What you need to do => Rewrite the entries below, beginning at the line that has "will click(111, 257)." and stopping after the line that has "(x=1152, y=248)". Swap "sandal" for "shoe" and leave everything else unchanged.
┄┄┄┄┄┄┄┄┄┄┄┄┄┄┄┄┄┄┄┄
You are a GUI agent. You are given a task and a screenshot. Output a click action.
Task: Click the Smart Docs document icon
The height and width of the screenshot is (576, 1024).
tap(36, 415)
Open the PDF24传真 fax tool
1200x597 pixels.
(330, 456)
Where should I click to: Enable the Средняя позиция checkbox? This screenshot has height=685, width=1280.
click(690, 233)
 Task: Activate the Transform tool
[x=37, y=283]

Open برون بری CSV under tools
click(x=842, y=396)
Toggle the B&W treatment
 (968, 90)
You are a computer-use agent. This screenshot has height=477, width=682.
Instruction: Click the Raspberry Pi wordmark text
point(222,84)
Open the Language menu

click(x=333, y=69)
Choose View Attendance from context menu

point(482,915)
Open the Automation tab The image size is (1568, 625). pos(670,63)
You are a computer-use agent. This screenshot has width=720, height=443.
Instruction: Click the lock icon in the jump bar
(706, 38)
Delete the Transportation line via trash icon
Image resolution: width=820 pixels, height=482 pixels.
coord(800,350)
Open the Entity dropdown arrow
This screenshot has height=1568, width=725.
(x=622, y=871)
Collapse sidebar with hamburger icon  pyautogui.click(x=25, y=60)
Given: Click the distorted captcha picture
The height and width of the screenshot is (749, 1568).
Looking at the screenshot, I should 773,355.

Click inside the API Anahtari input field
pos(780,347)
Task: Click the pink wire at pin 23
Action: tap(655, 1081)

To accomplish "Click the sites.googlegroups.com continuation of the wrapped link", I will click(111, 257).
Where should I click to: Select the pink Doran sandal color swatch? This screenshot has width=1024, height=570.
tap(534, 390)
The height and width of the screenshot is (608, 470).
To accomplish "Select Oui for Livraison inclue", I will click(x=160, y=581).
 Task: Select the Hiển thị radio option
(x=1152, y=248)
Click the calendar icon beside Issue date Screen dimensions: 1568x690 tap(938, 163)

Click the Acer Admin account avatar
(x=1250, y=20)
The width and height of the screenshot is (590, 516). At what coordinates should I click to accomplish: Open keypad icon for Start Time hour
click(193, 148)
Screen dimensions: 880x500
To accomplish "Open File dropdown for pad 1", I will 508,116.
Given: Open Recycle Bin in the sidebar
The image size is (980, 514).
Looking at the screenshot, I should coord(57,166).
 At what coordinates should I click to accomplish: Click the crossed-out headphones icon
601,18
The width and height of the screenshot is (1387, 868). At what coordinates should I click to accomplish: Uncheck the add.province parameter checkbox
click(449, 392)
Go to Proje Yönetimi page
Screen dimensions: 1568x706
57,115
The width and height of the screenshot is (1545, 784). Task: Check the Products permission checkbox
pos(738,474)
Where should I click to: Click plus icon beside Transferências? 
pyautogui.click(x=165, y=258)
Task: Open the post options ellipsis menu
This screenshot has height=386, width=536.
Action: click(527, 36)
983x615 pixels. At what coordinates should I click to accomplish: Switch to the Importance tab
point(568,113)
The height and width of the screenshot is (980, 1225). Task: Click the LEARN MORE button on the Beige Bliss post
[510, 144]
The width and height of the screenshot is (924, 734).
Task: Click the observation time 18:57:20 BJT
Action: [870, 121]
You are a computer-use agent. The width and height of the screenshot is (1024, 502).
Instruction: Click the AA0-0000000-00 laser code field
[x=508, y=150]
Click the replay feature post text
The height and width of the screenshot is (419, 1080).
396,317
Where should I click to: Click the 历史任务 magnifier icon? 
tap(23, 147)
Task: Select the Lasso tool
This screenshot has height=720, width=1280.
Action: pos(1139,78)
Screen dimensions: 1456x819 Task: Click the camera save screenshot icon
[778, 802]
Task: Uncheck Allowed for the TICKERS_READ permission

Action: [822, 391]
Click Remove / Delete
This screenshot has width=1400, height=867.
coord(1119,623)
┄┄┄┄┄┄┄┄┄┄┄┄┄┄┄┄┄┄┄┄
Expected answer =>
To accomplish "Click the sites.googlegroups.com continuation of the wrapped link", I will click(111, 257).
Where should I click to: Select the pink Doran shoe color swatch? This screenshot has width=1024, height=570.
tap(534, 390)
The height and width of the screenshot is (608, 470).
To accomplish "Select Oui for Livraison inclue", I will click(x=160, y=581).
 Task: Select the Hiển thị radio option
(x=1152, y=248)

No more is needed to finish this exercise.